Revision as of 09:10, 9 October 2008

The multiverse (or meta-universe) is the hypothetical set of multiple possible universes (including our universe) that together comprise all of reality. The different universes within the multiverse are sometimes called parallel universes. The structure of the multiverse, the nature of each universe within it and the relationship between the various constituent universes, depend on the specific multiverse hypothesis considered.

Multiverses have been hypothesized in cosmology, physics, astronomy, philosophy, transpersonal psychology and fiction, particularly in science fiction and fantasy. The specific term "multiverse," which was coined in 1895 by psychologist William James,[1] was popularized by science fiction author Michael Moorcock. In these contexts, parallel universes are also called "alternative universes," "quantum universes," "parallel worlds," "alternate realities," "alternative timelines," etc.

Multiverse hypotheses in physics

Laura Mersini-Houghton claims that the WMAP cold spot may provide testable empirical evidence for a parallel universe within the multiverse. According to Max Tegmark,[2] the existence of other universes is a direct implication of cosmological observations. Tegmark describes the set of related concepts which share the notion that there are universes beyond the familiar observable one, and goes on to provide a taxonomy of parallel universes organized by levels.[3]

Classification

In order to clarify terminology, George Ellis, U. Kirchner and W. R. Stoeger recommend using the term "the Universe" for the theoretical model of the whole of the causally connected spacetime in which we live, universe domain for the observable universe or a similar part of the same space-time, "universe" for a general space-time, either our own "Universe" or another one disconnected from our own, multiverse for a set of disconnected space-times, and multi-domain universe to refer to a model of the whole of a single connected space-time in the sense of chaotic inflation models.[4]

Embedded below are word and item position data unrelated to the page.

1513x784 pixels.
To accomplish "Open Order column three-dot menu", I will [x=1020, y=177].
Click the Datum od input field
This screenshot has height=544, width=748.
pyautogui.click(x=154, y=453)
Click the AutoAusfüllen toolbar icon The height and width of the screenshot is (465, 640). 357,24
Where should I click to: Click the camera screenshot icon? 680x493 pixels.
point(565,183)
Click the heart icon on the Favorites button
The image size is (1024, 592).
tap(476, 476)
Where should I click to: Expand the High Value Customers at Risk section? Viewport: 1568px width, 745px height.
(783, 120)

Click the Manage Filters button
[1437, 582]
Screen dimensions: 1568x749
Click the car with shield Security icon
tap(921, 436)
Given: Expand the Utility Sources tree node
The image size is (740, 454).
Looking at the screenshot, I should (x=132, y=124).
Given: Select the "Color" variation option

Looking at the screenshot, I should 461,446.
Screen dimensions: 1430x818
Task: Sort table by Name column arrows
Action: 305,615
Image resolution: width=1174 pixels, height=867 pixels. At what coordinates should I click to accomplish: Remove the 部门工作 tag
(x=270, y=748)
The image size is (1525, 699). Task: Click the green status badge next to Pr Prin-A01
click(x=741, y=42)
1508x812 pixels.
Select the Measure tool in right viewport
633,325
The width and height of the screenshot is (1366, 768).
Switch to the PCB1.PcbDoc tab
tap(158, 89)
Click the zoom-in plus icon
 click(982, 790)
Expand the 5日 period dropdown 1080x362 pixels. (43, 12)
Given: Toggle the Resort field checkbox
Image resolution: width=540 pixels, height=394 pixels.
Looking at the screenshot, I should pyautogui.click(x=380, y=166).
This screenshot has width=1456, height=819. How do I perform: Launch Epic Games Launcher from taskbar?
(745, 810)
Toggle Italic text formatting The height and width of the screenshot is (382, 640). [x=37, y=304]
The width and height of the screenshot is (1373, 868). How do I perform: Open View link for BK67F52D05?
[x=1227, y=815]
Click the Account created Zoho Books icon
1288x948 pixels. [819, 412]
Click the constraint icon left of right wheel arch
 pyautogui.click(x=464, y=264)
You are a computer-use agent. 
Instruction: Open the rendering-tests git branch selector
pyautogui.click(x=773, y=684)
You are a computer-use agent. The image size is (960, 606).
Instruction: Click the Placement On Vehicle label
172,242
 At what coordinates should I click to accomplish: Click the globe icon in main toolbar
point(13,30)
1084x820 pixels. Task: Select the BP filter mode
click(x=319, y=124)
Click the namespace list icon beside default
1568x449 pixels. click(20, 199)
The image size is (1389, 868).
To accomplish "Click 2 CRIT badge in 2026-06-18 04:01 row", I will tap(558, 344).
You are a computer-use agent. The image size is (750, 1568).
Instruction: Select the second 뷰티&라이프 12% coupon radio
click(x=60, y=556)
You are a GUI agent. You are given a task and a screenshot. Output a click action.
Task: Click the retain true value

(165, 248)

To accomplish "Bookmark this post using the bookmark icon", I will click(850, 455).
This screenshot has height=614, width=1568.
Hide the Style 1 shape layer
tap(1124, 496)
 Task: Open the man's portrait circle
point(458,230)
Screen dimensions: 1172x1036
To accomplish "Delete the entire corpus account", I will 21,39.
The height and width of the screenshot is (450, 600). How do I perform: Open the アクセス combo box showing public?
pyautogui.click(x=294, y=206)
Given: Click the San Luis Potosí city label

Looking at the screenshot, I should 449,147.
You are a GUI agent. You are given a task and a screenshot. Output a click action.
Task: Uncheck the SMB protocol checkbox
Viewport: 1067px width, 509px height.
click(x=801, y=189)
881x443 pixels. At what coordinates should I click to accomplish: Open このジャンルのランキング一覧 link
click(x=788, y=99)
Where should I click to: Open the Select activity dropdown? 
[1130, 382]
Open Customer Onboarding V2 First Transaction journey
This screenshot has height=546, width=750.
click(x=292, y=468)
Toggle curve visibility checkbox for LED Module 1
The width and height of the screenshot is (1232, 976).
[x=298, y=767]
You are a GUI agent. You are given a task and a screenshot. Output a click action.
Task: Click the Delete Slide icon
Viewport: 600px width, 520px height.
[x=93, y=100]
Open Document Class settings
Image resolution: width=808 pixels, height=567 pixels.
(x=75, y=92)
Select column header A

The levels according to Tegmark's classification and using Ellis, Kirchner and Stoeger's terminology are briefly described below.

Multi-domain universes (Ellis, Kirchner and Stoeger sense):

Level I: (Open multiverse) A generic prediction of cosmic inflation is an infinite ergodic universe, which, being infinite, must contain Hubble volumes realizing all initial conditions.

Universes with different physical constants

Level II: (Andrei Linde's bubble theory) In chaotic inflation, other thermalized regions may have different effective physical constants, dimensionality and particle content. (Surprisingly, this level includes Wheeler's oscillating universe theory as well.)

Ultimate ensemble

Level IV: (The Ultimate ensemble theory of Tegmark) Other mathematical structures give different fundamental equations of physics. This level considers "real" any hypothetical universe based on one of these structures. Since this subsumes all other possible ensembles, it brings closure to the hierarchy of multiverses: there cannot be a Level V.

Jürgen Schmidhuber, however, says the "set of mathematical structures" is not even well-defined, and admits only universe representations describable by constructive mathematics, that is, computer programs. He explicitly includes universe representations describable by non-halting programs whose output bits converge after finite time, although the convergence time itself may not be predictable by a halting program, due to Kurt Gödel's limitations.[5][6][7] He also explicitly discusses the more restricted ensemble of quickly computable universes.[8]

Bubble theory

"Bubble universes", every disk is a bubble universe (Universe 1 to Universe 6 are different bubbles, they have physical constants that are different from our universe), our universe is just one of the bubbles.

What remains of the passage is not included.